Suente

28 Feb 2026

picking You Isn't Easy

You will never fully know how hard it was for me to choose you. not because you are difficult to love. not because you made it complicated. but because letting the love inside me surface required breaking through layers I had carefully built for years. loving you meant opening doors I had sealed shut for my own survival. it meant allowing something soft to exist in a body that learned to stay guarded.

There are nights when sleep does not come easily. not because of noise outside, but because of noise inside. memories that feel like danger even when the room is safe. fear that does not come from the present, but from what once was. the body remembers what the mind tries to rationalize away. it shakes without a visible threat. it prepares for battles that are no longer happening. and in that state, love feels risky. intimacy feels like exposure. choosing someone feels like handing them access to the very place you struggle to protect.

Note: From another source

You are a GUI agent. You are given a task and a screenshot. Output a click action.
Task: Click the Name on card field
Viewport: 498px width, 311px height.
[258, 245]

For someone like me, love is not just affection. it is a decision against instinct. instinct says stay guarded. stay detached. do not rely too much. do not need too much. do not reveal too much. but then there is you. and somehow, against that instinct, you became the one worth confronting it for. you became the person who made the risk feel meaningful rather than reckless. the one they talk about when they say sometimes you meet someone and you just know this is different, this is special.

It was not easy to let the love surface. it required me to sit with my fear instead of running from it. it required me to admit that the danger I feel sometimes is not you. it is memory. it is history. it is old pain trying to protect me from new possibility. and still, despite that, I chose you. not once in a dramatic moment. but repeatedly, quietly, intentionally.

Choosing you means accepting vulnerability. it means allowing you to see parts of me that are still healing. it means risking disappointment, misunderstanding, even heartbreak. but it also means allowing joy, warmth, safety, and something I once thought might not be available to me. the contradiction is that I fear deeply, yet I love deeply. I hesitate, yet I commit. I shake at night, yet I choose you in the morning.

You are the one they say is worth the risk. the one people describe when they talk about a love that justifies the courage it demands. and beyond all fear, beyond all memory, beyond every instinct to withdraw, I picked you. not because it was easy. but because you were worth the difficulty. I wanted to change because of you.